This model didn’t do a great job capturing the Response probabilities. If you’re curious, you’ll find you can do a little bit better if you allow the two predictors to interact (i.e., add + Year_s:Length_s to the formula line). Even then, the model isn’t great. I leave that as an exercise for the interested reader.

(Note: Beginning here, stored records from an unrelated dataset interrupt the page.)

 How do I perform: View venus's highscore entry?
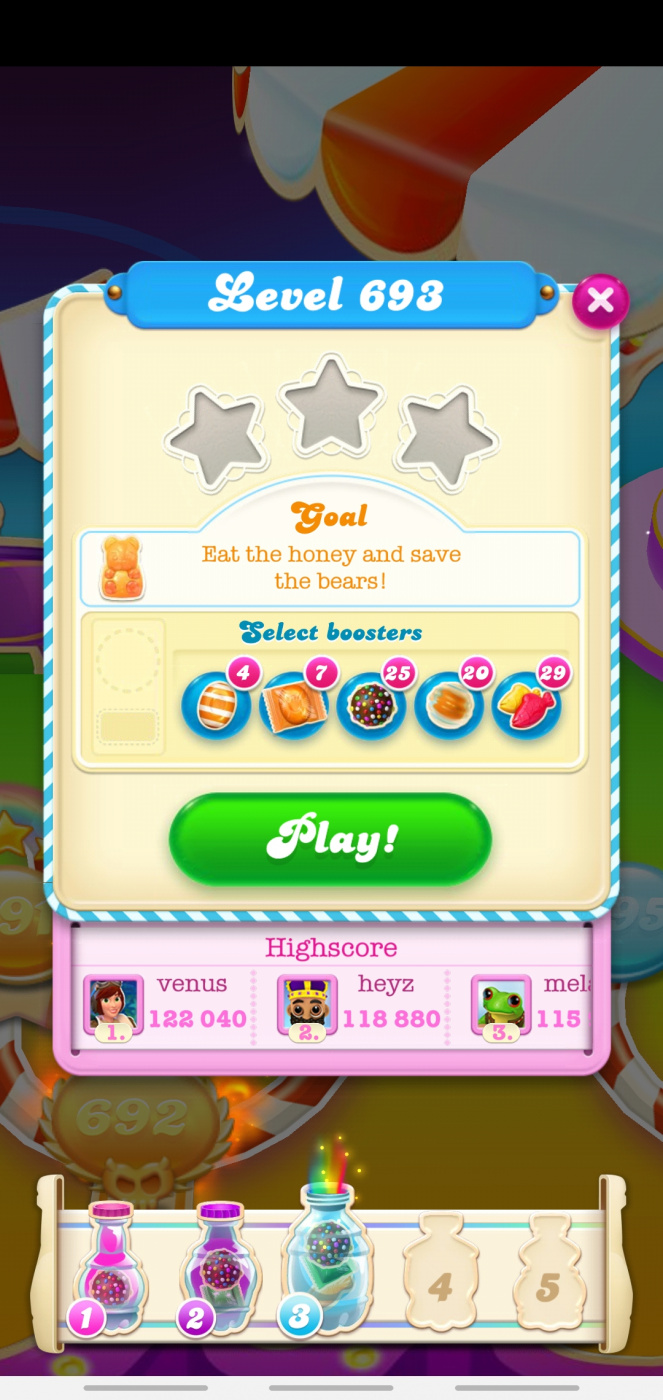coord(165,1003)
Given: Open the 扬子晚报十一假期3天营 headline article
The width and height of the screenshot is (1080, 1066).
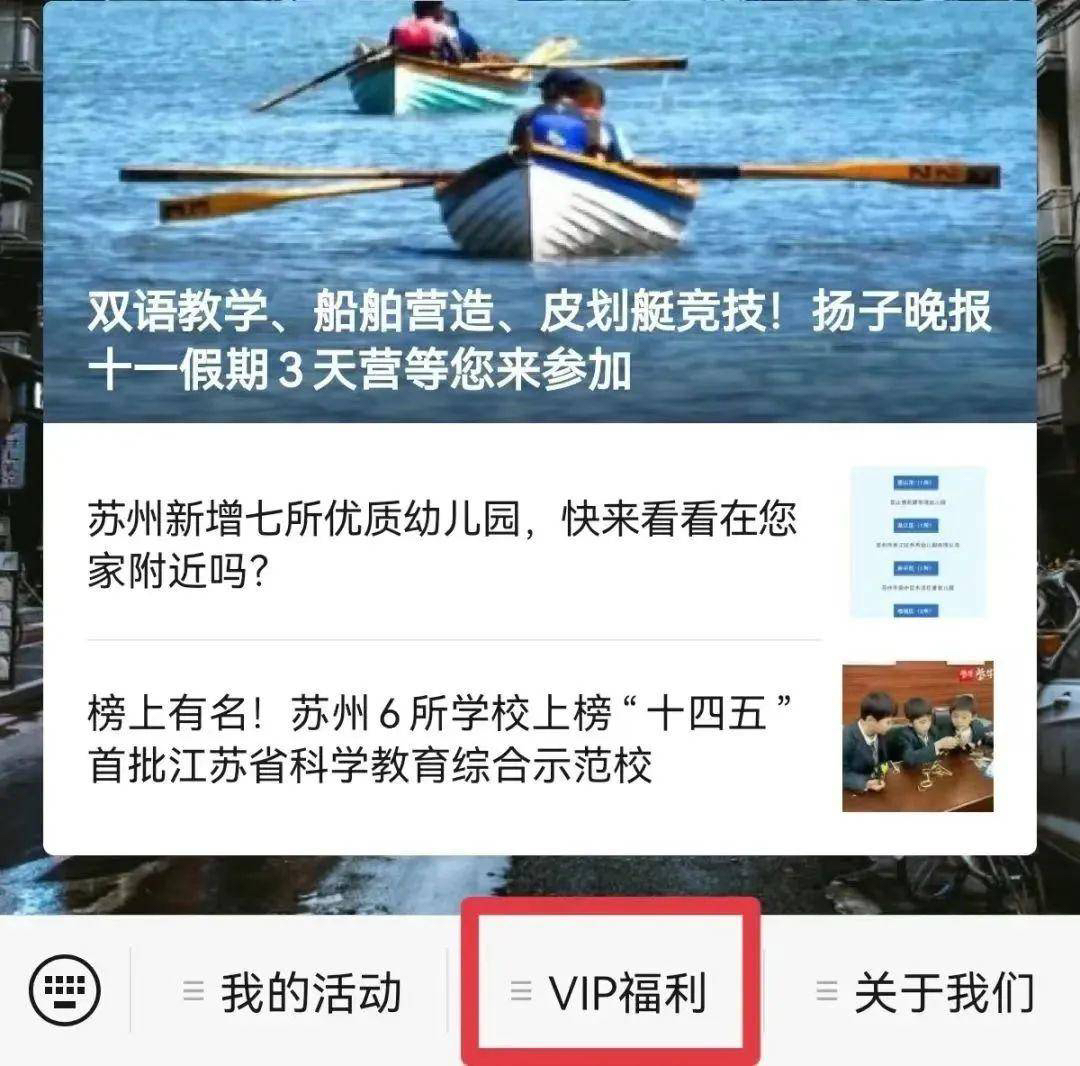Looking at the screenshot, I should [x=540, y=341].
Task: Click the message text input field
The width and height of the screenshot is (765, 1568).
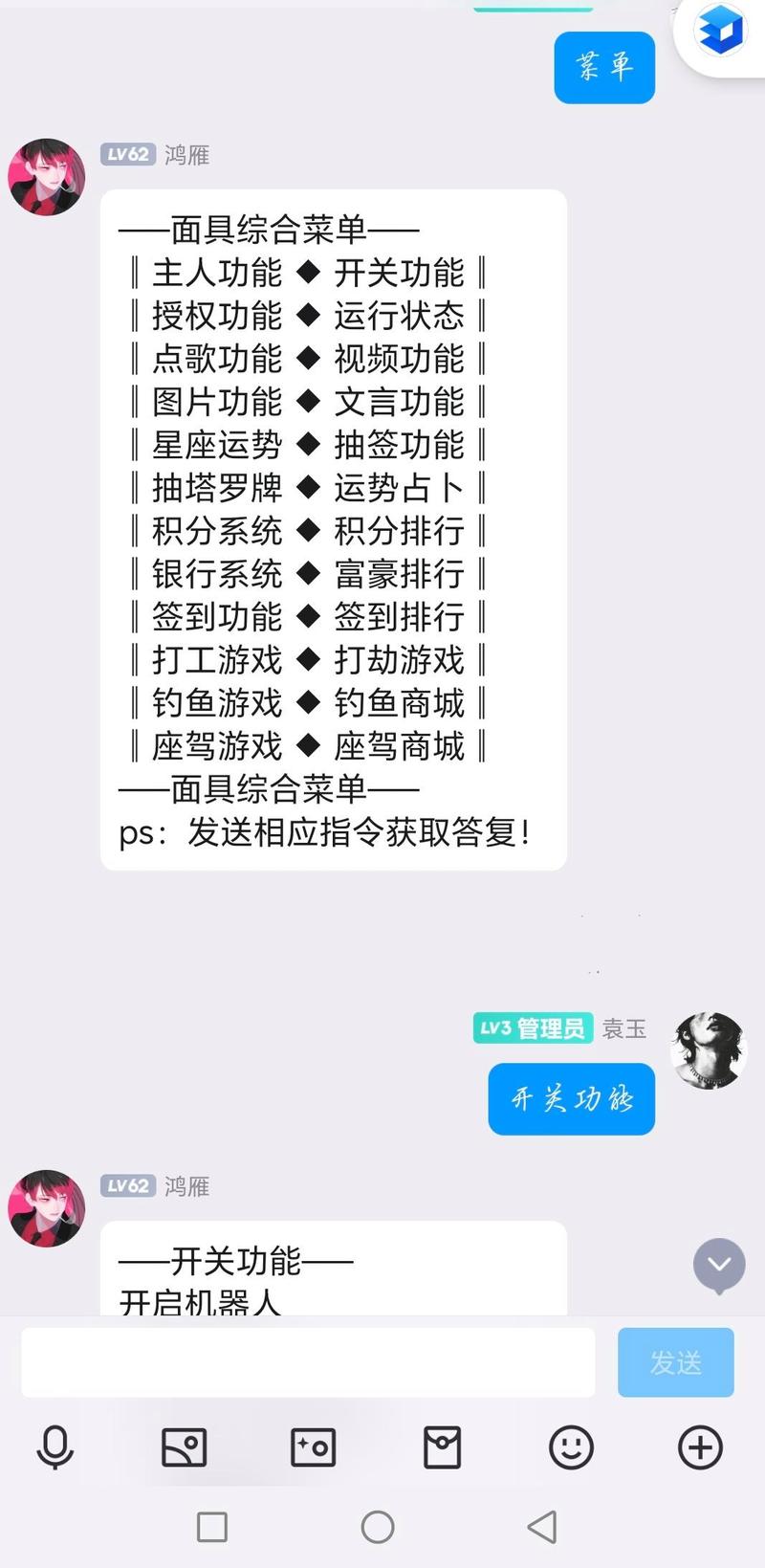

For this model, however, we will follow Kruschke and make a more faithful version of the top panel of Figure 23.9. We’ll need to wrangle our draws data a bit to get things ready. Here’s the work.

draws <-
  draws %>% 
  # we just need the data from three steps in the HMC chain
  slice(1:3) %>% 
  mutate(.draw = .draw %>% as.factor()) %>% 
  rename(b1 = b_Year_s,
         b2 = b_Length_s) %>% 
  # because these are straight lines, two extreme x1-values are all we need
  expand_grid(x1 = c(-10, 10)) %>% 
  pivot_longer(contains("["),
               names_to = "theta") %>% 
  # use Kruschke's Formula 23.5
  mutate(x2       = (value / b2) + (-b1 / b2) * x1,
         # this just renames our x variables for easy plotting
         Year_s   = x1,
         Length_s = x2) 

glimpse(draws)

## Rows: 36
## Columns: 14
## $ b1         <dbl> -0.5207952, -0.5207952, -0.5207952, -0.5207952, -0.5207952, -0.5207952, -0.5207952, -0.52…
## $ b2         <dbl> 0.6693850, 0.6693850, 0.6693850, 0.6693850, 0.6693850, 0.6693850, 0.6693850, 0.6693850, 0…
## $ disc       <dbl> 1, 1, 1, 1, 1, 1, 1, 1, 1, 1, 1, 1, 1, 1, 1, 1, 1, 1, 1, 1, 1, 1, 1, 1, 1, 1, 1, 1, 1, 1,…
## $ lprior     <dbl> -18.89365, -18.89365, -18.89365, -18.89365, -18.89365, -18.89365, -18.89365, -18.89365, -…
## $ lp__       <dbl> -181.3174, -181.3174, -181.3174, -181.3174, -181.3174, -181.3174, -181.3174, -181.3174, -…
## $ .chain     <int> 1, 1, 1, 1, 1, 1, 1, 1, 1, 1, 1, 1, 1, 1, 1, 1, 1, 1, 1, 1, 1, 1, 1, 1, 1, 1, 1, 1, 1, 1,…
## $ .iteration <int> 1, 1, 1, 1, 1, 1, 1, 1, 1, 1, 1, 1, 2, 2, 2, 2, 2, 2, 2, 2, 2, 2, 2, 2, 3, 3, 3, 3, 3, 3,…
## $ .draw      <fct> 1, 1, 1, 1, 1, 1, 1, 1, 1, 1, 1, 1, 2, 2, 2, 2, 2, 2, 2, 2, 2, 2, 2, 2, 3, 3, 3, 3, 3, 3,…
## $ x1         <dbl> -10, -10, -10, -10, -10, -10, 10, 10, 10, 10, 10, 10, -10, -10, -10, -10, -10, -10, 10, 1…
## $ theta      <chr> "b_Intercept[1]", "b_Intercept[2]", "b_Intercept[3]", "b_Intercept[4]", "b_Intercept[5]",…
## $ value      <dbl> -1.4117774, -0.9005644, -0.3276923, 0.6500697, 1.7471252, 2.7113437, -1.4117774, -0.90056…
## $ x2         <dbl> -9.889270, -9.125564, -8.269746, -6.809059, -5.170158, -3.729704, 5.671137, 6.434843, 7.2…
## $ Year_s     <dbl> -10, -10, -10, -10, -10, -10, 10, 10, 10, 10, 10, 10, -10, -10, -10, -10, -10, -10, 10, 1…
## $ Length_s   <dbl> -9.889270, -9.125564, -8.269746, -6.809059, -5.170158, -3.729704, 5.671137, 6.434843, 7.2…

Now just plot.

draws %>% 
  ggplot(aes(x = Year_s, y = Length_s)) +
  geom_line(aes(group = interaction(.draw, theta), color = theta, linetype = .draw)) +
  geom_text(data = my_data,
            aes(label = Rating)) +
  scale_color_scico_d(expression(theta), palette = "lajolla", begin = .25, labels = 1:6) +
  coord_cartesian(xlim = range(my_data$Year_s),
                  ylim = range(my_data$Length_s))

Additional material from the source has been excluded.